**REQUIREMENTS:** Rewrite the items below with "Sichern" replaced by "Speichern" everywhere it occurs, changing nothing else.

**SOURCE RECORDS:**
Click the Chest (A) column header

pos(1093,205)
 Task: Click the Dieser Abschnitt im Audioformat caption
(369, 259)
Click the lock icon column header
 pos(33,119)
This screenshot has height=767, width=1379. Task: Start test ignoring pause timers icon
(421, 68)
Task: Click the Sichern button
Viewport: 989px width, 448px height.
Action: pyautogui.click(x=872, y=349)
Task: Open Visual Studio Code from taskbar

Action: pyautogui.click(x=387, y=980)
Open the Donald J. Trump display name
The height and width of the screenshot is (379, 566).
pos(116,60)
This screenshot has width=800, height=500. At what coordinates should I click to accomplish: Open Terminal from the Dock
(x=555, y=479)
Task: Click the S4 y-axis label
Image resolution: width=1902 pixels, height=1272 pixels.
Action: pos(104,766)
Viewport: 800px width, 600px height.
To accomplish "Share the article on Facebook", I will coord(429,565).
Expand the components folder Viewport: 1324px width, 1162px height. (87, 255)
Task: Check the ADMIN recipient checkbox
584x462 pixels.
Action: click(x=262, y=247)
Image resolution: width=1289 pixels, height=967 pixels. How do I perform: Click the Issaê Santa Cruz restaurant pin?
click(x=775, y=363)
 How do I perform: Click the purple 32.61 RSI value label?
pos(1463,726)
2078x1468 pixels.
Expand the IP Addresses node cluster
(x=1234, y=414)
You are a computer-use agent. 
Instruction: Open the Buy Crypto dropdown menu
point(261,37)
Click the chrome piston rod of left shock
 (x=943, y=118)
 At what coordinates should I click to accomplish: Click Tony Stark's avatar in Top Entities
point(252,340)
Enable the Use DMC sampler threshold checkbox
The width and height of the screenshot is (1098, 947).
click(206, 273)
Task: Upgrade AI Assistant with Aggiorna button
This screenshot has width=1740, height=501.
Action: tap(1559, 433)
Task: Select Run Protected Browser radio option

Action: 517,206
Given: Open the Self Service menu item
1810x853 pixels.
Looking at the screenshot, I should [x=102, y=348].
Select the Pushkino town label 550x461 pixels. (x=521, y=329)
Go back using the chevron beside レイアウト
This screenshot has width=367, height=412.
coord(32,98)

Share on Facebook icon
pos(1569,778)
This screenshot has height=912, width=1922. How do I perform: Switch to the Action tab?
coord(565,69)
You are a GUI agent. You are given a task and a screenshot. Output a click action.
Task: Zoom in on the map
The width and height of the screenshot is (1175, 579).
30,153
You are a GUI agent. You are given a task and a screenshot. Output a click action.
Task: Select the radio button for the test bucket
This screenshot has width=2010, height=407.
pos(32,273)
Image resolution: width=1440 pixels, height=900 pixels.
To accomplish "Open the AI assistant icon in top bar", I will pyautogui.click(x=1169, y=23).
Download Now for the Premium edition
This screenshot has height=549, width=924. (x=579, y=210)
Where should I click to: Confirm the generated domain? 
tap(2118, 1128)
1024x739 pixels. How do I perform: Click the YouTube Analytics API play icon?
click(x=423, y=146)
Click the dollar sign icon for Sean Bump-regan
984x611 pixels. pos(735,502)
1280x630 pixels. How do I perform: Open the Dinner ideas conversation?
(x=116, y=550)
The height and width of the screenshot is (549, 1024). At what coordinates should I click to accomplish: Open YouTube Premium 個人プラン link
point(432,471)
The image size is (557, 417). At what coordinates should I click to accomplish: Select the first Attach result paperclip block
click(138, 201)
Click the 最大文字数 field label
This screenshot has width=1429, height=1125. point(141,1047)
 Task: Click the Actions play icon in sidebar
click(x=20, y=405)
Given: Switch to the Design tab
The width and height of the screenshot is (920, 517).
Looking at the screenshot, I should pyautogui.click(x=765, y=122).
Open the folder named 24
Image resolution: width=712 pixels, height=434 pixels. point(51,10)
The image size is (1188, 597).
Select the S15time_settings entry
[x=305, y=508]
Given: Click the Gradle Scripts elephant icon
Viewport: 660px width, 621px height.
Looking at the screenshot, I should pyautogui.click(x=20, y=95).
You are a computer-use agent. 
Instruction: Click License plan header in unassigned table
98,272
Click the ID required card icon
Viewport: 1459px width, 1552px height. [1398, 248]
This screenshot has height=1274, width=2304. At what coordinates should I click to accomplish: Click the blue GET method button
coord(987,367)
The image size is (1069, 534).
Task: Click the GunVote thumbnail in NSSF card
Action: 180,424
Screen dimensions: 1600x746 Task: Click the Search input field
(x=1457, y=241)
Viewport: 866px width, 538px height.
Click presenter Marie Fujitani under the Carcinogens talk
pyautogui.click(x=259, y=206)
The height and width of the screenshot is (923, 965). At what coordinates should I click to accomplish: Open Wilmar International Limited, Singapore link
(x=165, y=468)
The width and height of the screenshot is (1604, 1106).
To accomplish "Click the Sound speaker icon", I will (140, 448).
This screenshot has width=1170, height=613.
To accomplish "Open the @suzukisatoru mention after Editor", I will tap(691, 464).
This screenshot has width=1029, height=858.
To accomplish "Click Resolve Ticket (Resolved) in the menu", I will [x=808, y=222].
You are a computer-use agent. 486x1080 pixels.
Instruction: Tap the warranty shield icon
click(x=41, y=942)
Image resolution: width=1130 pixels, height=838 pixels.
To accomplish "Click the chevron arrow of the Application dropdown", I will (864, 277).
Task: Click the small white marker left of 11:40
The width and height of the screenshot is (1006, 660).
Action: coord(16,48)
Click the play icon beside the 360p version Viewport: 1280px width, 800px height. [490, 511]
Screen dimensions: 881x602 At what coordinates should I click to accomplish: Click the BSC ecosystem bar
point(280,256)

**WRITTEN ANSWER:**
Click the Chest (A) column header

pos(1093,205)
 Task: Click the Dieser Abschnitt im Audioformat caption
(369, 259)
Click the lock icon column header
 pos(33,119)
This screenshot has height=767, width=1379. Task: Start test ignoring pause timers icon
(421, 68)
Task: Click the Speichern button
Viewport: 989px width, 448px height.
Action: pyautogui.click(x=872, y=349)
Task: Open Visual Studio Code from taskbar

Action: pyautogui.click(x=387, y=980)
Open the Donald J. Trump display name
The height and width of the screenshot is (379, 566).
pos(116,60)
This screenshot has width=800, height=500. At what coordinates should I click to accomplish: Open Terminal from the Dock
(x=555, y=479)
Task: Click the S4 y-axis label
Image resolution: width=1902 pixels, height=1272 pixels.
Action: pos(104,766)
Viewport: 800px width, 600px height.
To accomplish "Share the article on Facebook", I will coord(429,565).
Expand the components folder Viewport: 1324px width, 1162px height. (87, 255)
Task: Check the ADMIN recipient checkbox
584x462 pixels.
Action: click(x=262, y=247)
Image resolution: width=1289 pixels, height=967 pixels. How do I perform: Click the Issaê Santa Cruz restaurant pin?
click(x=775, y=363)
 How do I perform: Click the purple 32.61 RSI value label?
pos(1463,726)
2078x1468 pixels.
Expand the IP Addresses node cluster
(x=1234, y=414)
You are a computer-use agent. 
Instruction: Open the Buy Crypto dropdown menu
point(261,37)
Click the chrome piston rod of left shock
 (x=943, y=118)
 At what coordinates should I click to accomplish: Click Tony Stark's avatar in Top Entities
point(252,340)
Enable the Use DMC sampler threshold checkbox
The width and height of the screenshot is (1098, 947).
click(206, 273)
Task: Upgrade AI Assistant with Aggiorna button
This screenshot has width=1740, height=501.
Action: tap(1559, 433)
Task: Select Run Protected Browser radio option

Action: 517,206
Given: Open the Self Service menu item
1810x853 pixels.
Looking at the screenshot, I should [x=102, y=348].
Select the Pushkino town label 550x461 pixels. (x=521, y=329)
Go back using the chevron beside レイアウト
This screenshot has width=367, height=412.
coord(32,98)

Share on Facebook icon
pos(1569,778)
This screenshot has height=912, width=1922. How do I perform: Switch to the Action tab?
coord(565,69)
You are a GUI agent. You are given a task and a screenshot. Output a click action.
Task: Zoom in on the map
The width and height of the screenshot is (1175, 579).
30,153
You are a GUI agent. You are given a task and a screenshot. Output a click action.
Task: Select the radio button for the test bucket
This screenshot has width=2010, height=407.
pos(32,273)
Image resolution: width=1440 pixels, height=900 pixels.
To accomplish "Open the AI assistant icon in top bar", I will pyautogui.click(x=1169, y=23).
Download Now for the Premium edition
This screenshot has height=549, width=924. (x=579, y=210)
Where should I click to: Confirm the generated domain? 
tap(2118, 1128)
1024x739 pixels. How do I perform: Click the YouTube Analytics API play icon?
click(x=423, y=146)
Click the dollar sign icon for Sean Bump-regan
984x611 pixels. pos(735,502)
1280x630 pixels. How do I perform: Open the Dinner ideas conversation?
(x=116, y=550)
The height and width of the screenshot is (549, 1024). At what coordinates should I click to accomplish: Open YouTube Premium 個人プラン link
point(432,471)
The image size is (557, 417). At what coordinates should I click to accomplish: Select the first Attach result paperclip block
click(138, 201)
Click the 最大文字数 field label
This screenshot has width=1429, height=1125. point(141,1047)
 Task: Click the Actions play icon in sidebar
click(x=20, y=405)
Given: Switch to the Design tab
The width and height of the screenshot is (920, 517).
Looking at the screenshot, I should pyautogui.click(x=765, y=122).
Open the folder named 24
Image resolution: width=712 pixels, height=434 pixels. point(51,10)
The image size is (1188, 597).
Select the S15time_settings entry
[x=305, y=508]
Given: Click the Gradle Scripts elephant icon
Viewport: 660px width, 621px height.
Looking at the screenshot, I should pyautogui.click(x=20, y=95).
You are a computer-use agent. 
Instruction: Click License plan header in unassigned table
98,272
Click the ID required card icon
Viewport: 1459px width, 1552px height. [1398, 248]
This screenshot has height=1274, width=2304. At what coordinates should I click to accomplish: Click the blue GET method button
coord(987,367)
The image size is (1069, 534).
Task: Click the GunVote thumbnail in NSSF card
Action: 180,424
Screen dimensions: 1600x746 Task: Click the Search input field
(x=1457, y=241)
Viewport: 866px width, 538px height.
Click presenter Marie Fujitani under the Carcinogens talk
pyautogui.click(x=259, y=206)
The height and width of the screenshot is (923, 965). At what coordinates should I click to accomplish: Open Wilmar International Limited, Singapore link
(x=165, y=468)
The width and height of the screenshot is (1604, 1106).
To accomplish "Click the Sound speaker icon", I will (140, 448).
This screenshot has width=1170, height=613.
To accomplish "Open the @suzukisatoru mention after Editor", I will tap(691, 464).
This screenshot has width=1029, height=858.
To accomplish "Click Resolve Ticket (Resolved) in the menu", I will [x=808, y=222].
You are a computer-use agent. 486x1080 pixels.
Instruction: Tap the warranty shield icon
click(x=41, y=942)
Image resolution: width=1130 pixels, height=838 pixels.
To accomplish "Click the chevron arrow of the Application dropdown", I will (864, 277).
Task: Click the small white marker left of 11:40
The width and height of the screenshot is (1006, 660).
Action: coord(16,48)
Click the play icon beside the 360p version Viewport: 1280px width, 800px height. [490, 511]
Screen dimensions: 881x602 At what coordinates should I click to accomplish: Click the BSC ecosystem bar
point(280,256)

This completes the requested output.